O Estado do Pará deverá ser, finalmente, recompensado pelos prejuízos causados, ao longo dos últimos anos, pela lei Kandir que, desde 1996, isenta do recolhimento do Imposto sobre Circulação de Mercadorias e Serviços (ICMS), produtos e serviços destinados à exportação. O Senado aprovou, na noite da última terça-feira (15), o projeto de lei 127/2015, que prevê auxílio financeiro da União aos estados, Distrito Federal e municípios e cria o Fundo de Exportação (FEX). Para o senador Jader Barbalho, que ajudou a aprovar o projeto no Senado, esse foi o maior prejuízo sofrido pelo Estado ao longo dos últimos anos.
“Nosso Estado foi profundamente penalizado pela lei, criada por um governo tucano (Fernando Henrique Cardoso, de 1994 a 2002) e por um parlamentar tucano de São Paulo (Antônio Kandir). Segundo Jader, ao longo de todo este tempo, o Pará foi prejudicado, enquanto São Paulo, que é um Estado que importa, se beneficiou todos esses anos. “O Pará é um Estado riquíssimo, a maior província mineral do País e, talvez, até, do mundo. Mas, ao longo do tempo, só tivemos prejuízo”, sustentou o senador.

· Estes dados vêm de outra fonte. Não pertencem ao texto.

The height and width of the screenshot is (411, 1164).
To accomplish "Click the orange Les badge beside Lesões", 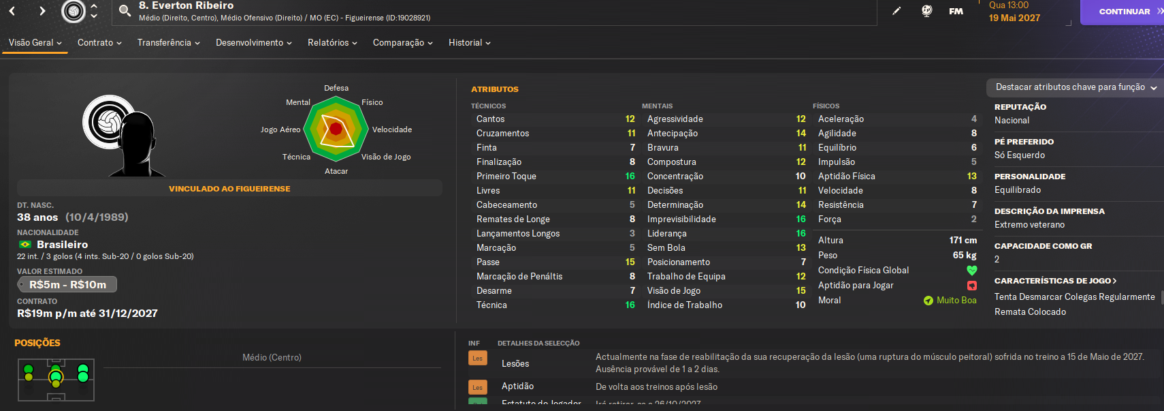I will tap(477, 359).
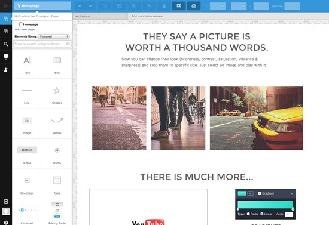Click the teal gradient color swatch
The width and height of the screenshot is (329, 225).
pyautogui.click(x=242, y=193)
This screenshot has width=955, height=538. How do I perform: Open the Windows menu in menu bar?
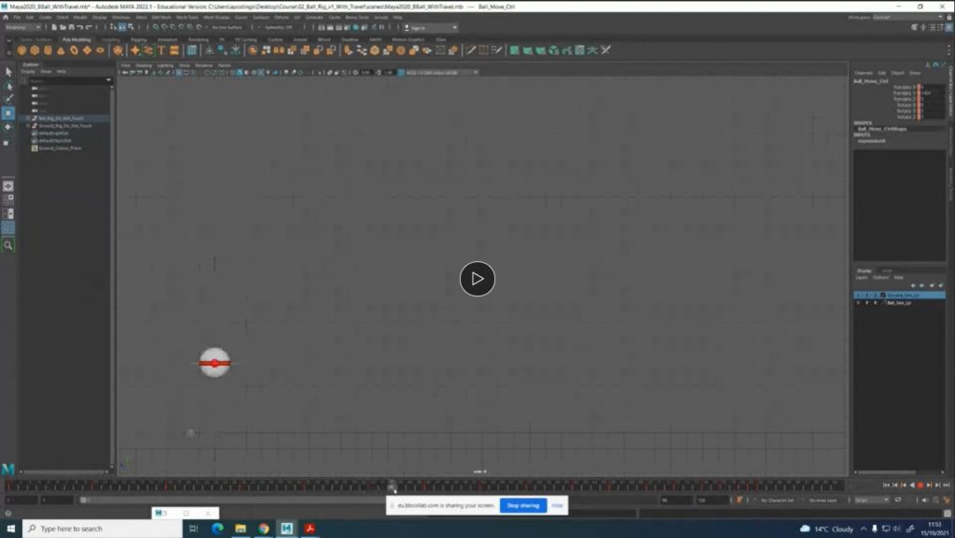pyautogui.click(x=121, y=17)
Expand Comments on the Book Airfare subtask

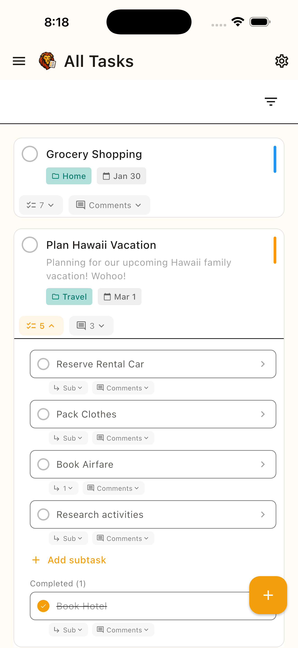click(x=113, y=488)
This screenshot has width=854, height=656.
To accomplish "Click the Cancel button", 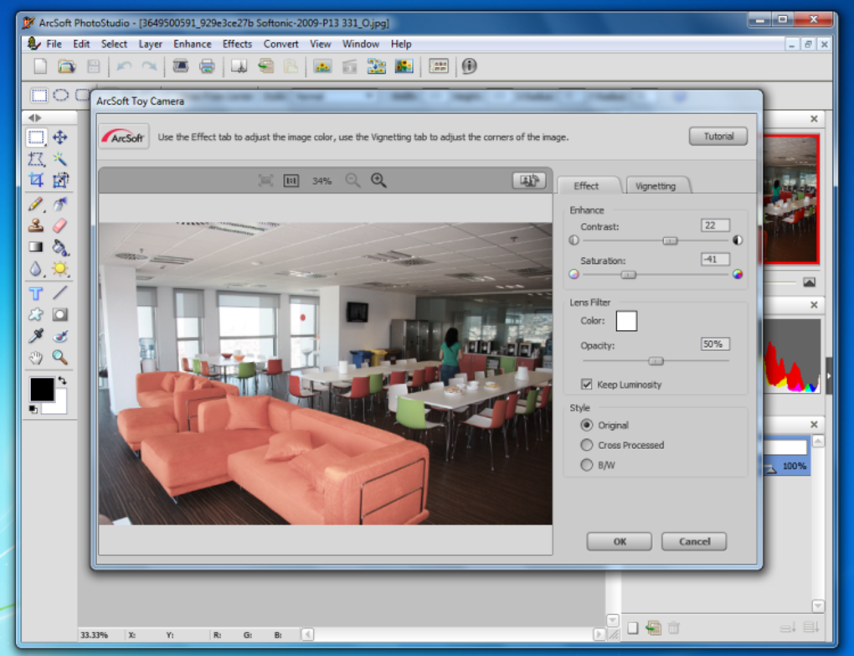I will click(694, 541).
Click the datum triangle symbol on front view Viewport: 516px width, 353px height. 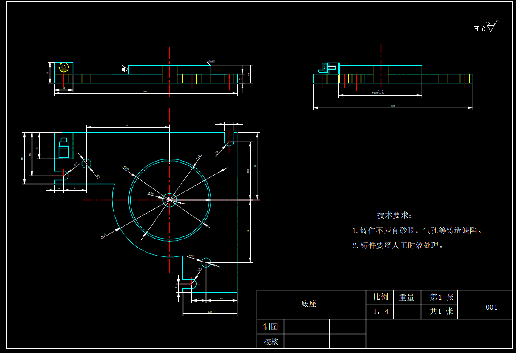(x=125, y=68)
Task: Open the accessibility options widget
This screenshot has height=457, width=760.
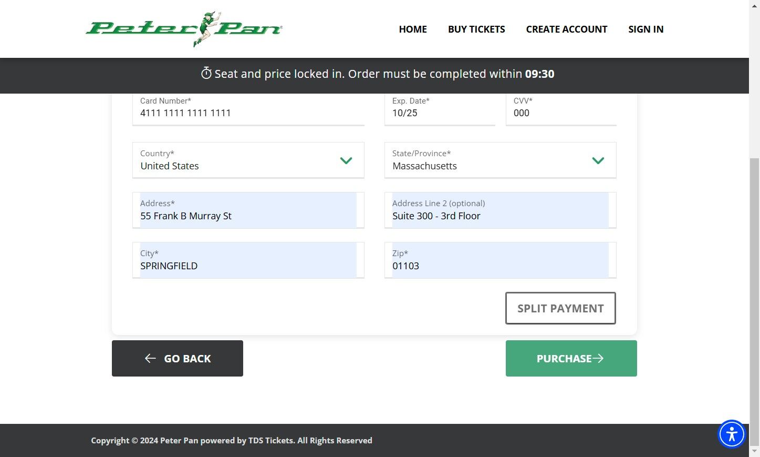Action: point(732,434)
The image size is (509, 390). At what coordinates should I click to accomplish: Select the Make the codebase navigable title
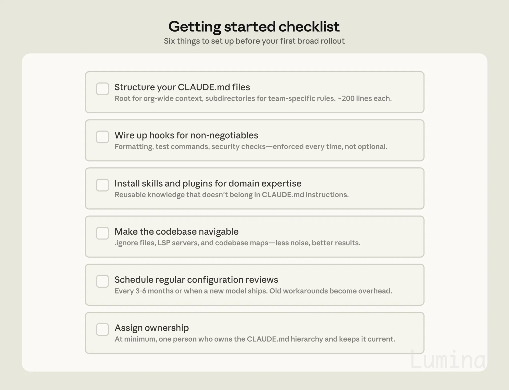point(177,232)
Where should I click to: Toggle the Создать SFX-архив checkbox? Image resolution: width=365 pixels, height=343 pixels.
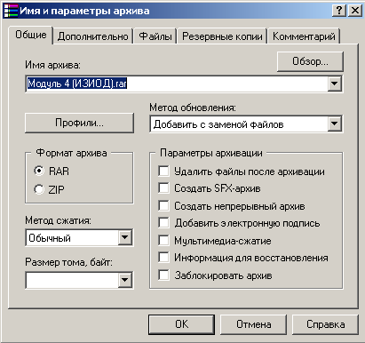(163, 188)
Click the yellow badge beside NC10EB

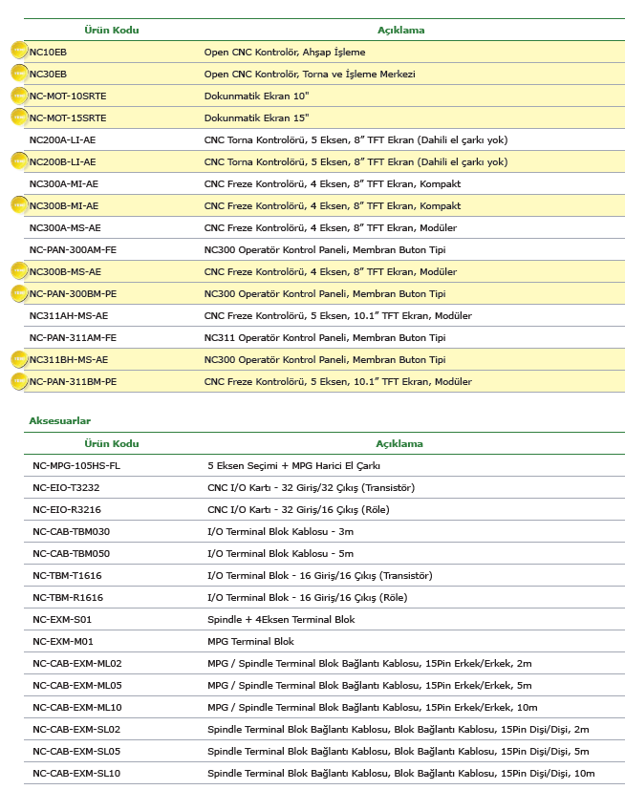click(19, 51)
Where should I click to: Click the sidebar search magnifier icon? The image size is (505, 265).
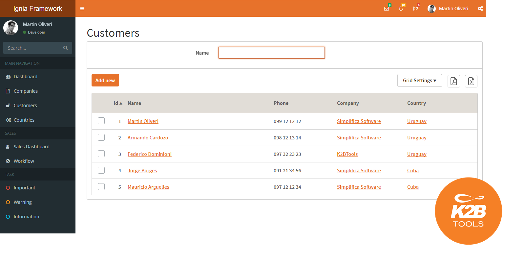click(x=65, y=48)
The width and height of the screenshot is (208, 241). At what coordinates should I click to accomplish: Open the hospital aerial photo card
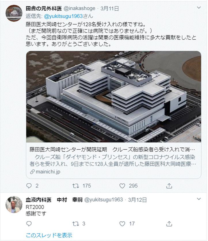tap(114, 97)
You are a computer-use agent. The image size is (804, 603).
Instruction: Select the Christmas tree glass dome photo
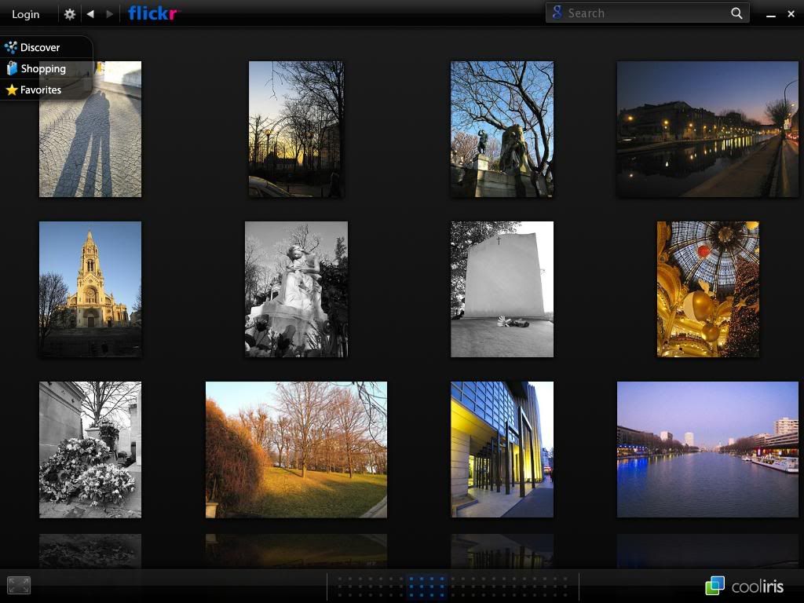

O projeto aprovado pelo Senado vai agora para sanção da presidente Dilma Rousseff. O texto estabelece que a União entregará aos estados, ao Distrito Federal e aos municípios o montante de R$1,95 bilhão, com o objetivo de fomentar as exportações do País. Esse valor deverá ser entregue em quatro parcelas iguais de R$487,5 milhões até o último dia útil dos meses de setembro, outubro, novembro e dezembro de 2015.
O montante será distribuído entre os entes da federação de forma proporcional a coeficientes individuais de participação definidos pelo Conselho Nacional de Política Fazendária (Confaz), que reúne os secretários de Fazenda de todos os estados e do DF. Do valor destinado a cada estado, 75% irá diretamente para os cofres estaduais e 25% será destinado aos municípios. Já o rateio entre os municípios de cada estado será orientado pelos coeficientes individuais de participação na distribuição da parcela estadual do ICMS em 2014.
Após esse cálculo, será deduzido, para cada estado e município, o valor de suas dívidas vencidas com a União, com entidades da administração federal e externas. Somente após essa dedução é que o dinheiro será efetivamente destinado. O recebimento também poderá ser condicionado, pelo Ministério da Fazenda, ao envio regular de informações sobre o aproveitamento dos créditos.
DEBATE
Durante o debate em plenário para aprovação do projeto, o senador tucano José Serra, que já foi governador de São Paulo, revelou que nunca foi favorável à aplicação da Lei Kandir: “Sempre peguei no pé do Kandir (Antônio Kandir) pela forma como ele fez essa lei”, confessou José Serra.
“Quero agradecer ao senador Serra o testemunho que V. Exª está dando neste momento, porque é um testemunho histórico”, disse Jader, que não perdeu a oportunidade de destacar que a Lei Kandir é apresentada à população do Pará pelo governador Simão Jatene, como se fosse um problema do Governo de Dilma Rousseff. “Este não é um problema do governo do PT. A Lei Kandir foi criada pelo governo tucano, mas é apresentada em meu Estado, pela imprensa que sustenta politicamente o seu correligionário, o governador Jatene, como se fosse um problema de hoje”, disse Jader.